Sono rimasta in bagno per indecifrabili minuti che, considerando la mia concezione del tempo sfasato, influenzata dal mio stato d'animo, potrebbero essere stati due come trenta.

Dopo essermi assicurata che non ci fosse nessuno nelle vicinanze, sono tornata in stanza intenta a riposarmi, ma sapevo già che non avrei dormito molto.

Mi sono addormentata tardi col viso ancora leggermente umido per le lacrime e cercando un modo per giustificare il meschino atteggiamento di mio padre, ma non trovando nessuna ragione valida, come sempre. Non riesco a comprendere come un padre possa non amare i suoi figli e soprattutto, come possa giudicarli con tale cattiveria senza essere mai realmente presente per loro.

Mi porto dietro il dolore come fosse parte di me, come un eco che però non si espande mai fino ad estinguersi del tutto, continua a rimbombare all'infinito.

È mattina e non sono affatto sicura di volermi alzare, non sono sicura di voler affrontare la giornata dopo ciò che è successo ieri, dopo la figuraccia che ho fatto di fronte a tutti. Ora sono vulnerabile agli occhi degli altri. Sanno qualcosa che non avrebbero dovuto sapere, o perlomeno non in quel modo.
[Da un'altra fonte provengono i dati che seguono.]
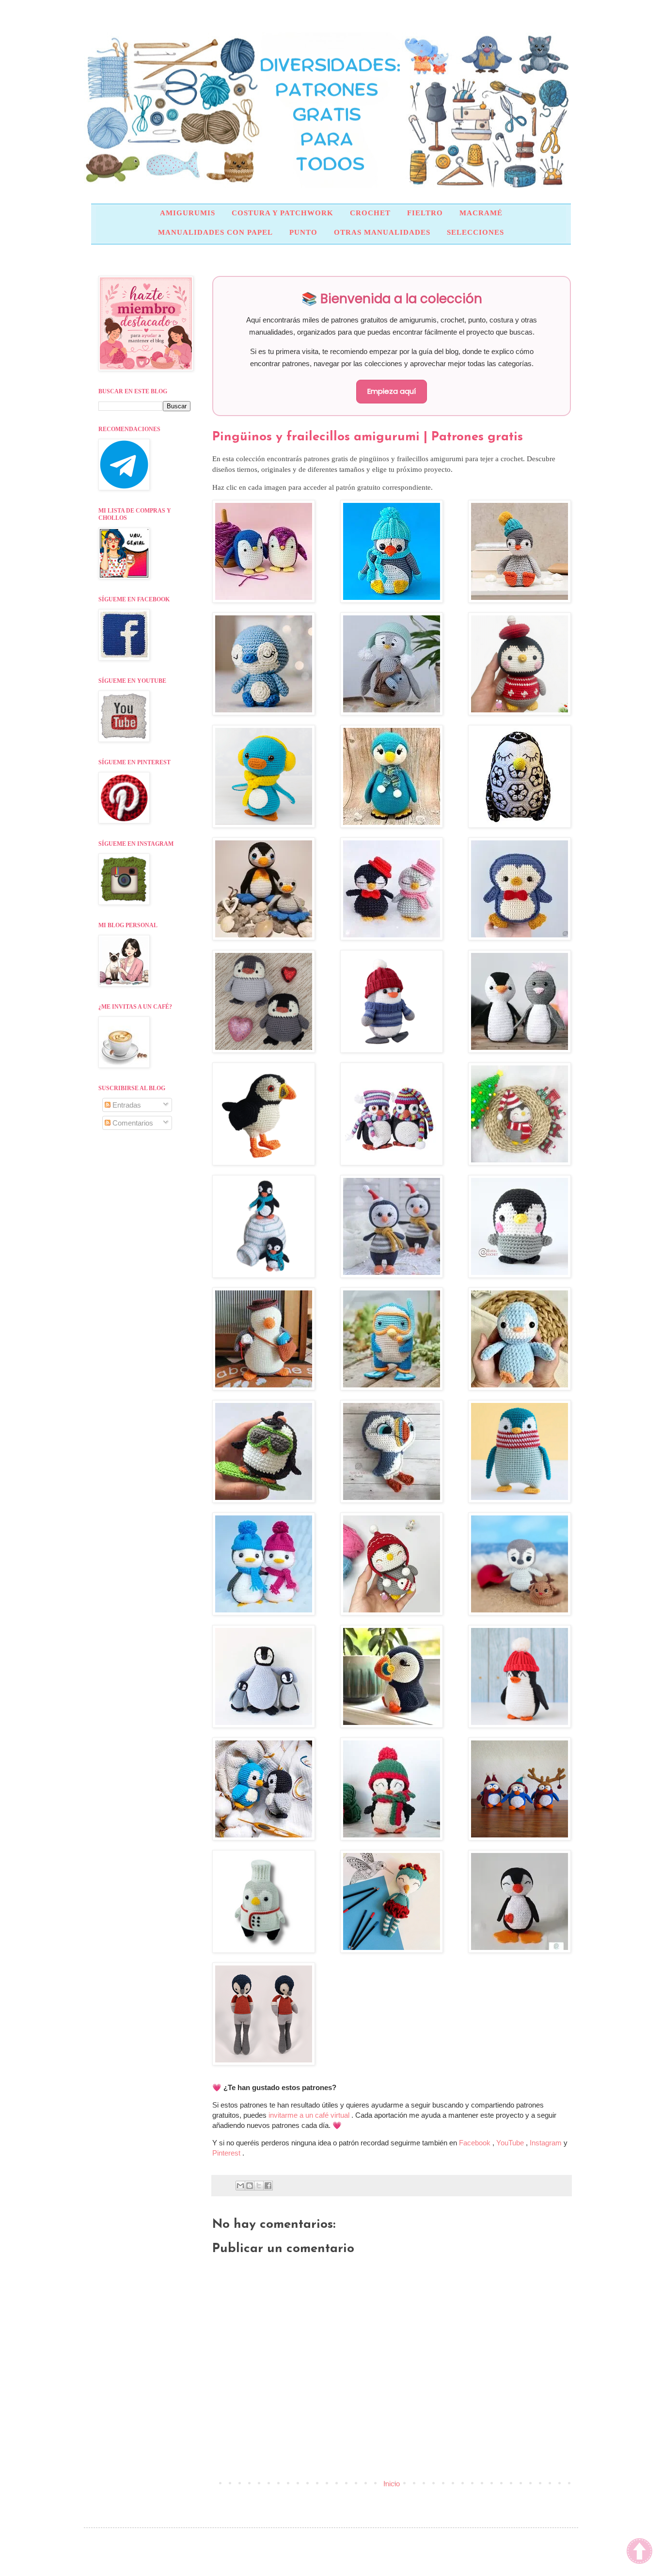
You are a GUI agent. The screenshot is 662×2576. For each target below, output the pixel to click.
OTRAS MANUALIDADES (382, 232)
Prima andava tutto bene, nessuno sapeva quasi nulla su di me, oltre la mia passione per il caffè e le tisane, la felicità che provo tornando bambina mentre salto la corda o lancio sassolini nell'acqua e l'odio che provo verso i brontoloni come Dylan. Stavo bene racchiusa nella mia bolla, quando facevo vedere agli altri solo ciò che volevo, nessuno poteva immaginare nulla su di me perchè ero io a potermi creare un'identità a piacimento.

Riuscivo a nascondere quel lato di me che vorrei non esistesse o che fosse nettamente migliore, mascheravo le mie insicurezza con un velo di vaghezza ed innocente neutralità.

Le persone che conoscono dettagli della tua vita,  giudicano senza sapere tutta la verità, ti si avvicinano e poco dopo ti voltano le spalle, oppure ti stanno alla larga dal principio e cominciano a diffondere strane voci sul tuo conto. A nessuno piacciono le persone con dei problemi, qualsiasi essi siano.

Decido controvoglia di alzarmi senza nemmeno preoccuparmi di guardare l'ora, non mi interessa. Velocemente mi cambio indossando degli shorts di tuta grigi, una maglia a maniche corte e una leggera felpa con la zip.

Scendo le scale ed arrivo in salotto scoprendo di essere l'unica sveglia, così mi siedo sul divano appallottolandomi con le ginocchia al petto.

C'è un silenzio rilassante e appagante per le mie orecchie, stanche di sentire frasi accusatorie ed ingiuste imposizioni.

"Ehi" mi saluta Tyler ed io mi giro di colpo non aspettandomi di vedere qualcuno.

Lo saluto con un cenno del capo riportano poi lo sguardo a terra su un punto fisso. Per fortuna si dirige al bagno senza farmi alcuna domanda a cui non avrei voglia di rispondere.

Nel giro di mezz'ora siamo tutti seduti al tavolo da pranzo a fare colazione. 

Ora che ci penso, perchè l'hanno chiamata sala da pranzo? Viene utilizzata per tutti i pasti, quindi perchè è stato scelto proprio il pranzo per dare il nome alla stanza? Il mio cervello sta iniziando a fare ragionamenti contorti e insensati, come fa sempre in momenti imbarazzanti come questo.

Siamo tutti seduti in silenzio a mangiare, nessuno dice nulla ma è come se sapessi esattamente a cosa stanno pensando tutti. Mi sento al centro dell'attenzione anche senza che nessuno apra bocca e l'imbarazzo inizia a palesarsi.

"Taylor" mi sento chiamare ad un certo punto dal riccio, alzo sorpresa la testa e incontro subito il suo sguardo, proveniente dal lato opposto del tavolo rispetto a me.

"Si?" Chiedo stranita senza nemmeno alzare la testa.

"Va tutto bene?" Chiede mentre tutti ci osservano non aspettandosi forse che lui si facesse avanti.